As the number of English-medium International schools increases around the world, the market to recruit the limited pool of native English-speaking teachers who want to work abroad has become highly competitive. International schools no longer can rely on simply placing an advertisement in Tes to attract an employable shortlist. It is a buyers’ market and schools need to sell themselves to candidates. This article looks at eight ways beyond salary and benefits packages where schools can stand out from the crowd. 
There is something attractive about experiencing exotic cultures and seeing new places, so it is not surprising that one of the major reasons why people look to teach abroad is that they want to travel and explore the world. However, alongside this Wanderlust, there is often an underlying concern that the price of the adventure is a damaged career which will remove the option to return home, should the desire or need arise. Schools need to recognise and harness these emotional drivers in a systematic way if they are to attract top international talent. 
  1. Sell your location: One of the unique features of International recruitment is that schools have to sell both the organisation and the city - clearly this is easier for some than others (Dubai v Chongqing). Schools need to paint a picture in the recruitment pack of what it is like to live in the particular region. This need not be an onerous task - local tourist guides can provide suitable copy. 
  2. Promote your training and development opportunities: A common question asked by teachers moving abroad is whether or not they will have similar training opportunities to those available in the UK. Millennial teachers are particularly interested in the opportunities for professional and personal development. Most international schools provide routine INSET, but schools can set themselves apart by providing access to portable formal qualifications and training that is recognised in the UK, such as NQT support and the NPQML or NPQH. 
  3. Establish the school brand within the region and around the world. Schools that have established reputations within a region or globally are likely to be more attractive to talented teachers. Effective ways of putting a school on the educational map include playing an active role in international schools’ organisations (such as HMC, COBIS and FOBISIA) and applying for (and winning!) international schools’ awards. 
  4. Maintain close links with the UK It is all too easy for an international school to sit comfortably and distance itself from the issues which are driving education in the UK. This is a huge mistake. It is important for international schools to remain part of the conversation. Schools should encourage contributions to contemporary debates about educational developments in the UK on social media, by writing articles and by speaking at conferences. 
  5. Promote what your staff are doing: Schools that provide opportunities for teachers to share what they are doing and to develop their professional reputation are hugely attractive to prospective candidates. For example, hosting a regional ‘Educational Summit’ can reap great benefits: talented staff have a platform to share their expertise; the school will be seen as a centre of excellence leading the debate; and it will be, in effect, a prospective staff Open Day by drawing in hundreds of teachers into the school. 

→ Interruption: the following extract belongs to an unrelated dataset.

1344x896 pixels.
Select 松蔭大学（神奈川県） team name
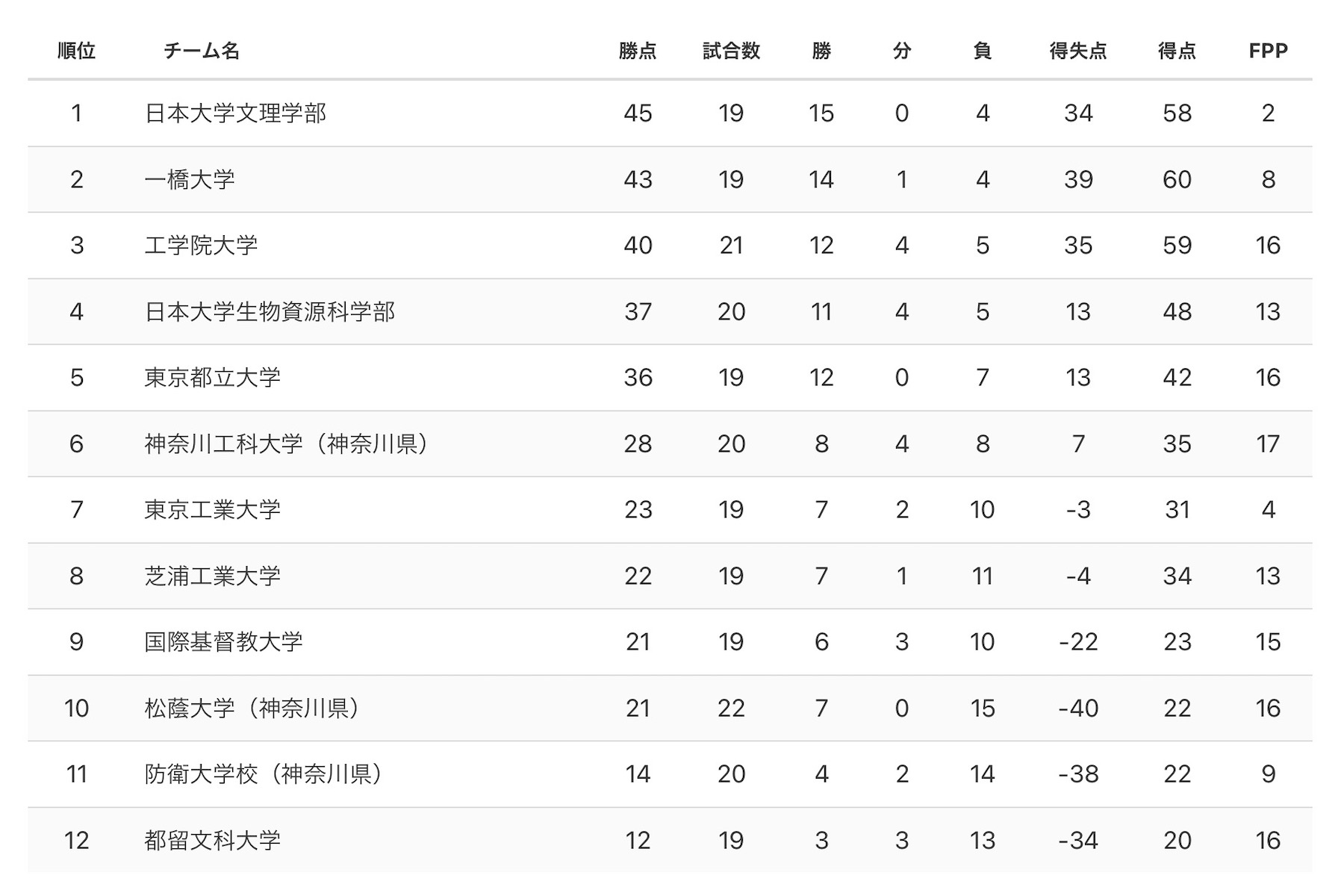coord(253,708)
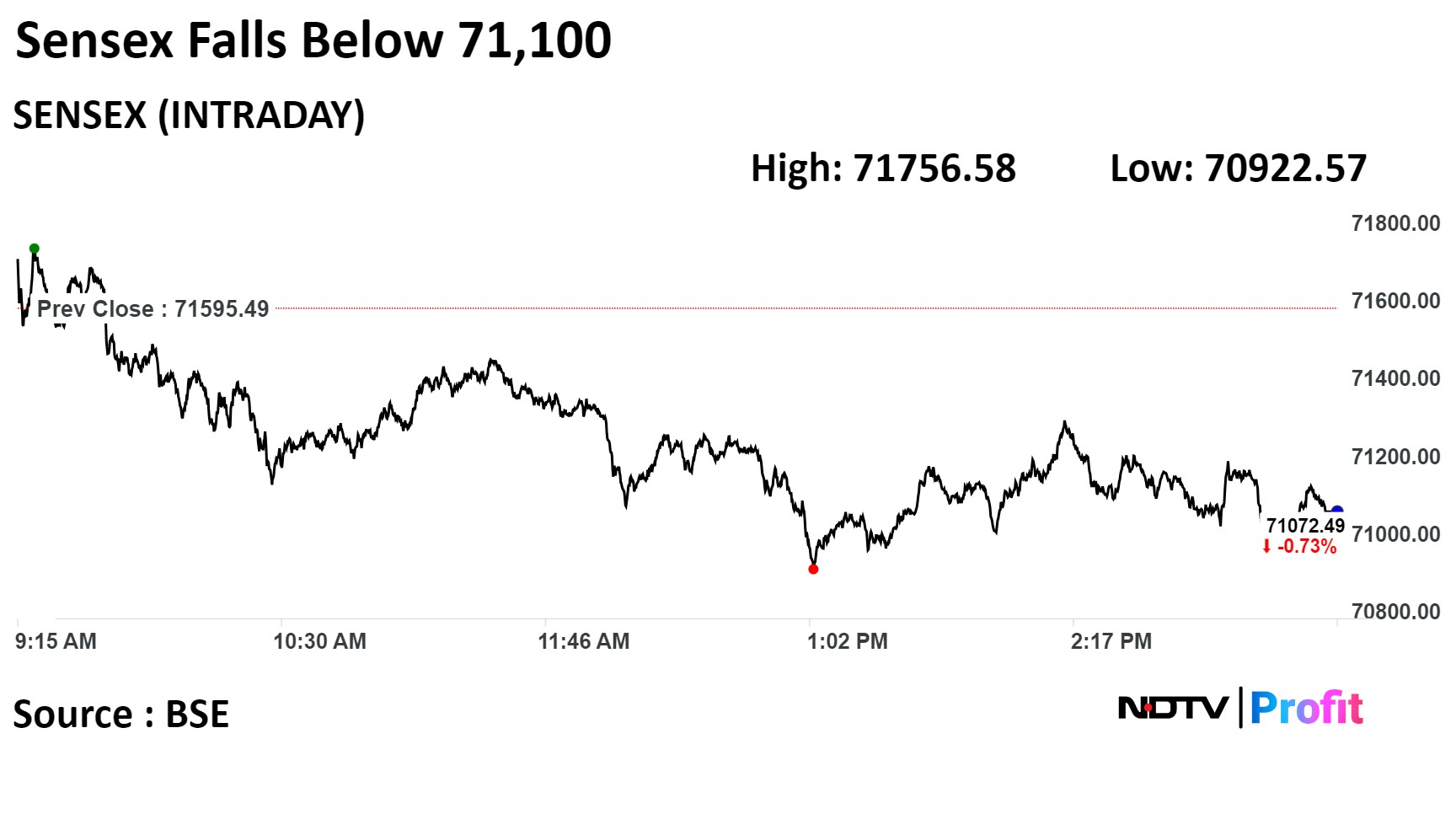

  6. Develop an International Presence on Social Media Some teachers are happy working in a silo – their classroom is their castle and they are comfortable there. However, increasingly there is a generation of teachers, who have grown up in a world of social media, who want to network with like-minded colleagues and share what they are doing professionally. An effective social media strategy is a cost-effective way of promoting the school both at home and around the world, at the same time as providing an important platform where teachers can connect and gain recognition from their peers. 
  7. Use your website: International school websites typically are designed to recruit pupils and to provide information to parents. Few schools consider their potential to be a shop window for recruiting staff – this is to miss a real opportunity. Consider developing a section of your website on ‘Working at Our School’ which includes sample videos of staff talking about what it is like to be part of the school community; and a blog which pulls together contributions to the regional and international educational debates. 
  8. Set up a LinkedIn School Past and Present Employees Group. Any school that can establish a professional network of influential and successful past and present employees will be attractive. Such a group would provide evidence of the sort of roles former employees went on to do and shows that the school is sort of institution that is genuinely interested in developing its staff even after they have moved on to their next challenge. 
The quality of teachers determines the quality of a school. One of the most important factors that distinguishes great international schools from their competitors is the ability to recruit and retain talent. International schools would be well advised to put as much effort into building their ‘Employer Brand’ for staff recruitment as they do marketing their ‘School Brand’ to attract students.